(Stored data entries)
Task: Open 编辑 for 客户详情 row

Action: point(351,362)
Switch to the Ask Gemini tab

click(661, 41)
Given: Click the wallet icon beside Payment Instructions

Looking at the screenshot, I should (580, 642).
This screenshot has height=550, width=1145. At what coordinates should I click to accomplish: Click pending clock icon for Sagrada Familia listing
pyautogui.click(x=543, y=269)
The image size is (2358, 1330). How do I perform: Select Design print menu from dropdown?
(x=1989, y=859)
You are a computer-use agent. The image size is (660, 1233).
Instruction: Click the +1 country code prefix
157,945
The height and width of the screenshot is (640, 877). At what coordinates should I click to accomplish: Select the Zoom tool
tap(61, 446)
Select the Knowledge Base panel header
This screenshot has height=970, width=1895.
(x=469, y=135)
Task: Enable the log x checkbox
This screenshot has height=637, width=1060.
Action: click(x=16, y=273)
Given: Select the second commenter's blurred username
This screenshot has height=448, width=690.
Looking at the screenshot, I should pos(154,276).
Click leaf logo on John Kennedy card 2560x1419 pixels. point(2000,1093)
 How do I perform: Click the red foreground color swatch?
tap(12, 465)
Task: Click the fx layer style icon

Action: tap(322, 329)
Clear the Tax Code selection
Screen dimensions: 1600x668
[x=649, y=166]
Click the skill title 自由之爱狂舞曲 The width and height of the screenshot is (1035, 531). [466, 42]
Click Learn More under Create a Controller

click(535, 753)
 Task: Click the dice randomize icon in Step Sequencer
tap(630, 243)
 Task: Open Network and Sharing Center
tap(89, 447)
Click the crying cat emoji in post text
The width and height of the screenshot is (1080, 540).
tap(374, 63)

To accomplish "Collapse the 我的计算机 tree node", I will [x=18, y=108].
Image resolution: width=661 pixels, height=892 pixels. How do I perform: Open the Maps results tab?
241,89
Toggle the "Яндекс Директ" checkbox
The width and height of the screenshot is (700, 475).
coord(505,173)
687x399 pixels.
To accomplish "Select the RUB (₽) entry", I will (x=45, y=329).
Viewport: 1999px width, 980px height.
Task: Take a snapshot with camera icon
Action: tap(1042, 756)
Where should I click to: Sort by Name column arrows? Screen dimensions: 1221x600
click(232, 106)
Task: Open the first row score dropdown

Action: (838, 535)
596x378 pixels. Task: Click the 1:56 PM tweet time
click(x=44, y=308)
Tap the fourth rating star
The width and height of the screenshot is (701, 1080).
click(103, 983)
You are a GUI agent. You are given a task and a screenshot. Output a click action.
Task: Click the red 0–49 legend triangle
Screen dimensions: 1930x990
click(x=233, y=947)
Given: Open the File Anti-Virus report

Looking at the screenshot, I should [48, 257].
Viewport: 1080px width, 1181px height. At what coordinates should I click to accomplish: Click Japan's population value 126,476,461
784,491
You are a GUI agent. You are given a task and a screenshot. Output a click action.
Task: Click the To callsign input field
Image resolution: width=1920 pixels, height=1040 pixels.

- **AIM OF THE TASK**
Could you transcribe each entry exactly as it stands?

- **ANSWER TO THIS EXERCISE**
Task: Open 编辑 for 客户详情 row

Action: point(351,362)
Switch to the Ask Gemini tab

click(661, 41)
Given: Click the wallet icon beside Payment Instructions

Looking at the screenshot, I should (580, 642).
This screenshot has height=550, width=1145. At what coordinates should I click to accomplish: Click pending clock icon for Sagrada Familia listing
pyautogui.click(x=543, y=269)
The image size is (2358, 1330). How do I perform: Select Design print menu from dropdown?
(x=1989, y=859)
You are a computer-use agent. The image size is (660, 1233).
Instruction: Click the +1 country code prefix
157,945
The height and width of the screenshot is (640, 877). At what coordinates should I click to accomplish: Select the Zoom tool
tap(61, 446)
Select the Knowledge Base panel header
This screenshot has height=970, width=1895.
(x=469, y=135)
Task: Enable the log x checkbox
This screenshot has height=637, width=1060.
Action: click(x=16, y=273)
Given: Select the second commenter's blurred username
This screenshot has height=448, width=690.
Looking at the screenshot, I should pos(154,276).
Click leaf logo on John Kennedy card 2560x1419 pixels. point(2000,1093)
 How do I perform: Click the red foreground color swatch?
tap(12, 465)
Task: Click the fx layer style icon

Action: tap(322, 329)
Clear the Tax Code selection
Screen dimensions: 1600x668
[x=649, y=166]
Click the skill title 自由之爱狂舞曲 The width and height of the screenshot is (1035, 531). [466, 42]
Click Learn More under Create a Controller

click(535, 753)
 Task: Click the dice randomize icon in Step Sequencer
tap(630, 243)
 Task: Open Network and Sharing Center
tap(89, 447)
Click the crying cat emoji in post text
The width and height of the screenshot is (1080, 540).
tap(374, 63)

To accomplish "Collapse the 我的计算机 tree node", I will [x=18, y=108].
Image resolution: width=661 pixels, height=892 pixels. How do I perform: Open the Maps results tab?
241,89
Toggle the "Яндекс Директ" checkbox
The width and height of the screenshot is (700, 475).
coord(505,173)
687x399 pixels.
To accomplish "Select the RUB (₽) entry", I will (x=45, y=329).
Viewport: 1999px width, 980px height.
Task: Take a snapshot with camera icon
Action: tap(1042, 756)
Where should I click to: Sort by Name column arrows? Screen dimensions: 1221x600
click(232, 106)
Task: Open the first row score dropdown

Action: (838, 535)
596x378 pixels. Task: Click the 1:56 PM tweet time
click(x=44, y=308)
Tap the fourth rating star
The width and height of the screenshot is (701, 1080).
click(103, 983)
You are a GUI agent. You are given a task and a screenshot. Output a click action.
Task: Click the red 0–49 legend triangle
Screen dimensions: 1930x990
click(x=233, y=947)
Given: Open the File Anti-Virus report

Looking at the screenshot, I should [48, 257].
Viewport: 1080px width, 1181px height. At what coordinates should I click to accomplish: Click Japan's population value 126,476,461
784,491
You are a GUI agent. You are given a task and a screenshot. Output a click action.
Task: Click the To callsign input field
Image resolution: width=1920 pixels, height=1040 pixels.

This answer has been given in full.